PROVIDED DATA:
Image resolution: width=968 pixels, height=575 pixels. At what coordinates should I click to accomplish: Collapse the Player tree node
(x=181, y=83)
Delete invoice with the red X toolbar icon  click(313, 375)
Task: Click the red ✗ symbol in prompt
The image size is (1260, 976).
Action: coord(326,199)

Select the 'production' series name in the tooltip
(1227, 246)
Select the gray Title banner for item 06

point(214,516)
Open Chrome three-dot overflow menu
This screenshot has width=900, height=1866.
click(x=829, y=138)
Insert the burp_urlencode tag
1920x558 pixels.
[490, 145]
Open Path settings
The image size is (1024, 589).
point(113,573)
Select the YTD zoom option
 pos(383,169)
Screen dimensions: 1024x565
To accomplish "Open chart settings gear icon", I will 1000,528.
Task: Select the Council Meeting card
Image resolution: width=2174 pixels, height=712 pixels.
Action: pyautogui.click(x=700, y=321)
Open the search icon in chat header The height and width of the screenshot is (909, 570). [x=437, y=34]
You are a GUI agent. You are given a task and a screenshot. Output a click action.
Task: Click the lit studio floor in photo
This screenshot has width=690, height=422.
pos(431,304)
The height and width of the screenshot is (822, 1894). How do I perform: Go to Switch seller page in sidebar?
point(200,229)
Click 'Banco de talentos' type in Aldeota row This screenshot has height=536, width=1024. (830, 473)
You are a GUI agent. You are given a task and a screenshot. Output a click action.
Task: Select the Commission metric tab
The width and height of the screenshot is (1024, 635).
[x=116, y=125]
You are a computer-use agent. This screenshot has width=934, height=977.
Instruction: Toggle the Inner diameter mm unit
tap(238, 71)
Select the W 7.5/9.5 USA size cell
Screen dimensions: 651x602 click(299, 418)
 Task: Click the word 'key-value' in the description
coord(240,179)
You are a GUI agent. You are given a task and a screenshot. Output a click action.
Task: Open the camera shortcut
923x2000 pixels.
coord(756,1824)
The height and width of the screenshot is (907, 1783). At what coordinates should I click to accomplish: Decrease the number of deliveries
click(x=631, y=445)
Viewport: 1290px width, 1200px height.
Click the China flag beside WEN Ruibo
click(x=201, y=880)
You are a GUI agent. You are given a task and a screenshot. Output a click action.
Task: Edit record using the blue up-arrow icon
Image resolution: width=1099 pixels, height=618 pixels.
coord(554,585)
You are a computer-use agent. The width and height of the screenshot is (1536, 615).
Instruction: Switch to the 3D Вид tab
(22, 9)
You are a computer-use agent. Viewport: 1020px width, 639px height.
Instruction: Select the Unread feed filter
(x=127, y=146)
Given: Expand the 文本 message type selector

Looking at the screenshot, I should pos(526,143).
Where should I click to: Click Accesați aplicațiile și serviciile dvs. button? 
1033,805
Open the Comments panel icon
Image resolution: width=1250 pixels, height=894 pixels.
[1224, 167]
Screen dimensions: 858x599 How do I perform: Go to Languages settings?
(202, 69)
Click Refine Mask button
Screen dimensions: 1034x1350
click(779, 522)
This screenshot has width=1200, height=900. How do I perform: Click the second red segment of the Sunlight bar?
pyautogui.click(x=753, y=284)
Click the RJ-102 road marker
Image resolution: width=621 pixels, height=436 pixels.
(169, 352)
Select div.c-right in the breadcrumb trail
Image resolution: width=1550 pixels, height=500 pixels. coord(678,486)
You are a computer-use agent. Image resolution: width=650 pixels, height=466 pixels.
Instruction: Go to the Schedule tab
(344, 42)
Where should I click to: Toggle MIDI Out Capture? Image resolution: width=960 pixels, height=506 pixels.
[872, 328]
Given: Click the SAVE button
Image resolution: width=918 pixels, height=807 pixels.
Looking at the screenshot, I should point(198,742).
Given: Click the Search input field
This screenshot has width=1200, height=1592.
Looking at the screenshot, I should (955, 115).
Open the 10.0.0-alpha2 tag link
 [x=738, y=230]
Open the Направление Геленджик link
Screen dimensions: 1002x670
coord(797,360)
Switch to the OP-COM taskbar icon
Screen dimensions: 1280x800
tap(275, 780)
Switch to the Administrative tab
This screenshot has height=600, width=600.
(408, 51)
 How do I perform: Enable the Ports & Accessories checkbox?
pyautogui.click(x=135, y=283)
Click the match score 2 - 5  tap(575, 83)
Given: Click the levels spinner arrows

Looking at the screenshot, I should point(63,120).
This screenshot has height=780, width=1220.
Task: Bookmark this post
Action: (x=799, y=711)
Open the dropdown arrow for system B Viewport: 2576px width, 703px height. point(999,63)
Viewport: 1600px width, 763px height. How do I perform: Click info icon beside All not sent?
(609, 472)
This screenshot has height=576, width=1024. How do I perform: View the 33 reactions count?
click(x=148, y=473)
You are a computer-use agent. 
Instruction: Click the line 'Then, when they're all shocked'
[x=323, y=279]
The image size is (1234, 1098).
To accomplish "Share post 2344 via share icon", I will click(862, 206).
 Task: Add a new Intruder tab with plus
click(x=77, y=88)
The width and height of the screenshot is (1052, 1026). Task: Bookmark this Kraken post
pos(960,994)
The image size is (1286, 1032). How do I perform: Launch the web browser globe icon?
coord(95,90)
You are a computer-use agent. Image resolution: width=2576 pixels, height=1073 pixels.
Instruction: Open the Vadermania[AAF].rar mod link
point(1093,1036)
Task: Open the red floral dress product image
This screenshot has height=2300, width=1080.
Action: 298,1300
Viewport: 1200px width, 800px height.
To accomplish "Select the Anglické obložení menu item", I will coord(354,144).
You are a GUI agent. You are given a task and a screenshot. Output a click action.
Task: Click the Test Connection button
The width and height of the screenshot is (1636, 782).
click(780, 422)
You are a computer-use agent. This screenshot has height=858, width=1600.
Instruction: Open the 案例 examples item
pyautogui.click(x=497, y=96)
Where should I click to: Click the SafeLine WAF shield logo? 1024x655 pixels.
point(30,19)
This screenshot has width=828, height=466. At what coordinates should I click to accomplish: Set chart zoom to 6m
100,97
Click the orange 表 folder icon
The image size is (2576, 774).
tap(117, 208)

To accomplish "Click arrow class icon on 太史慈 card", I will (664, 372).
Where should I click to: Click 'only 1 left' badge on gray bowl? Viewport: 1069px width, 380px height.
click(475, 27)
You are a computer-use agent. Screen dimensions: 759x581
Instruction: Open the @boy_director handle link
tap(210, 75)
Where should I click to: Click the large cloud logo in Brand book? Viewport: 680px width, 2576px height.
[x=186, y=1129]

WHAT YOU NEED TO DO: Copy each line of the material exactly as written.

EXPECTED OUTPUT:
Image resolution: width=968 pixels, height=575 pixels. At what coordinates should I click to accomplish: Collapse the Player tree node
(x=181, y=83)
Delete invoice with the red X toolbar icon  click(313, 375)
Task: Click the red ✗ symbol in prompt
The image size is (1260, 976).
Action: coord(326,199)

Select the 'production' series name in the tooltip
(1227, 246)
Select the gray Title banner for item 06

point(214,516)
Open Chrome three-dot overflow menu
This screenshot has width=900, height=1866.
click(x=829, y=138)
Insert the burp_urlencode tag
1920x558 pixels.
[490, 145]
Open Path settings
The image size is (1024, 589).
point(113,573)
Select the YTD zoom option
 pos(383,169)
Screen dimensions: 1024x565
To accomplish "Open chart settings gear icon", I will 1000,528.
Task: Select the Council Meeting card
Image resolution: width=2174 pixels, height=712 pixels.
Action: pyautogui.click(x=700, y=321)
Open the search icon in chat header The height and width of the screenshot is (909, 570). [x=437, y=34]
You are a GUI agent. You are given a task and a screenshot. Output a click action.
Task: Click the lit studio floor in photo
This screenshot has width=690, height=422.
pos(431,304)
The height and width of the screenshot is (822, 1894). How do I perform: Go to Switch seller page in sidebar?
point(200,229)
Click 'Banco de talentos' type in Aldeota row This screenshot has height=536, width=1024. (830, 473)
You are a GUI agent. You are given a task and a screenshot. Output a click action.
Task: Select the Commission metric tab
The width and height of the screenshot is (1024, 635).
[x=116, y=125]
You are a computer-use agent. This screenshot has width=934, height=977.
Instruction: Toggle the Inner diameter mm unit
tap(238, 71)
Select the W 7.5/9.5 USA size cell
Screen dimensions: 651x602 click(299, 418)
 Task: Click the word 'key-value' in the description
coord(240,179)
You are a GUI agent. You are given a task and a screenshot. Output a click action.
Task: Open the camera shortcut
923x2000 pixels.
coord(756,1824)
The height and width of the screenshot is (907, 1783). At what coordinates should I click to accomplish: Decrease the number of deliveries
click(x=631, y=445)
Viewport: 1290px width, 1200px height.
Click the China flag beside WEN Ruibo
click(x=201, y=880)
You are a GUI agent. You are given a task and a screenshot. Output a click action.
Task: Edit record using the blue up-arrow icon
Image resolution: width=1099 pixels, height=618 pixels.
coord(554,585)
You are a computer-use agent. The width and height of the screenshot is (1536, 615).
Instruction: Switch to the 3D Вид tab
(22, 9)
You are a computer-use agent. Viewport: 1020px width, 639px height.
Instruction: Select the Unread feed filter
(x=127, y=146)
Given: Expand the 文本 message type selector

Looking at the screenshot, I should pos(526,143).
Where should I click to: Click Accesați aplicațiile și serviciile dvs. button? 
1033,805
Open the Comments panel icon
Image resolution: width=1250 pixels, height=894 pixels.
[1224, 167]
Screen dimensions: 858x599 How do I perform: Go to Languages settings?
(202, 69)
Click Refine Mask button
Screen dimensions: 1034x1350
click(779, 522)
This screenshot has width=1200, height=900. How do I perform: Click the second red segment of the Sunlight bar?
pyautogui.click(x=753, y=284)
Click the RJ-102 road marker
Image resolution: width=621 pixels, height=436 pixels.
(169, 352)
Select div.c-right in the breadcrumb trail
Image resolution: width=1550 pixels, height=500 pixels. coord(678,486)
You are a computer-use agent. Image resolution: width=650 pixels, height=466 pixels.
Instruction: Go to the Schedule tab
(344, 42)
Where should I click to: Toggle MIDI Out Capture? Image resolution: width=960 pixels, height=506 pixels.
[872, 328]
Given: Click the SAVE button
Image resolution: width=918 pixels, height=807 pixels.
Looking at the screenshot, I should point(198,742).
Given: Click the Search input field
This screenshot has width=1200, height=1592.
Looking at the screenshot, I should (955, 115).
Open the 10.0.0-alpha2 tag link
 [x=738, y=230]
Open the Направление Геленджик link
Screen dimensions: 1002x670
coord(797,360)
Switch to the OP-COM taskbar icon
Screen dimensions: 1280x800
tap(275, 780)
Switch to the Administrative tab
This screenshot has height=600, width=600.
(408, 51)
 How do I perform: Enable the Ports & Accessories checkbox?
pyautogui.click(x=135, y=283)
Click the match score 2 - 5  tap(575, 83)
Given: Click the levels spinner arrows

Looking at the screenshot, I should point(63,120).
This screenshot has height=780, width=1220.
Task: Bookmark this post
Action: (x=799, y=711)
Open the dropdown arrow for system B Viewport: 2576px width, 703px height. point(999,63)
Viewport: 1600px width, 763px height. How do I perform: Click info icon beside All not sent?
(609, 472)
This screenshot has height=576, width=1024. How do I perform: View the 33 reactions count?
click(x=148, y=473)
You are a computer-use agent. 
Instruction: Click the line 'Then, when they're all shocked'
[x=323, y=279]
The image size is (1234, 1098).
To accomplish "Share post 2344 via share icon", I will click(862, 206).
 Task: Add a new Intruder tab with plus
click(x=77, y=88)
The width and height of the screenshot is (1052, 1026). Task: Bookmark this Kraken post
pos(960,994)
The image size is (1286, 1032). How do I perform: Launch the web browser globe icon?
coord(95,90)
You are a computer-use agent. Image resolution: width=2576 pixels, height=1073 pixels.
Instruction: Open the Vadermania[AAF].rar mod link
point(1093,1036)
Task: Open the red floral dress product image
This screenshot has height=2300, width=1080.
Action: 298,1300
Viewport: 1200px width, 800px height.
To accomplish "Select the Anglické obložení menu item", I will coord(354,144).
You are a GUI agent. You are given a task and a screenshot. Output a click action.
Task: Click the Test Connection button
The width and height of the screenshot is (1636, 782).
click(780, 422)
You are a computer-use agent. This screenshot has height=858, width=1600.
Instruction: Open the 案例 examples item
pyautogui.click(x=497, y=96)
Where should I click to: Click the SafeLine WAF shield logo? 1024x655 pixels.
point(30,19)
This screenshot has width=828, height=466. At what coordinates should I click to accomplish: Set chart zoom to 6m
100,97
Click the orange 表 folder icon
The image size is (2576, 774).
tap(117, 208)

To accomplish "Click arrow class icon on 太史慈 card", I will (664, 372).
Where should I click to: Click 'only 1 left' badge on gray bowl? Viewport: 1069px width, 380px height.
click(475, 27)
You are a computer-use agent. Screen dimensions: 759x581
Instruction: Open the @boy_director handle link
tap(210, 75)
Where should I click to: Click the large cloud logo in Brand book? Viewport: 680px width, 2576px height.
[x=186, y=1129]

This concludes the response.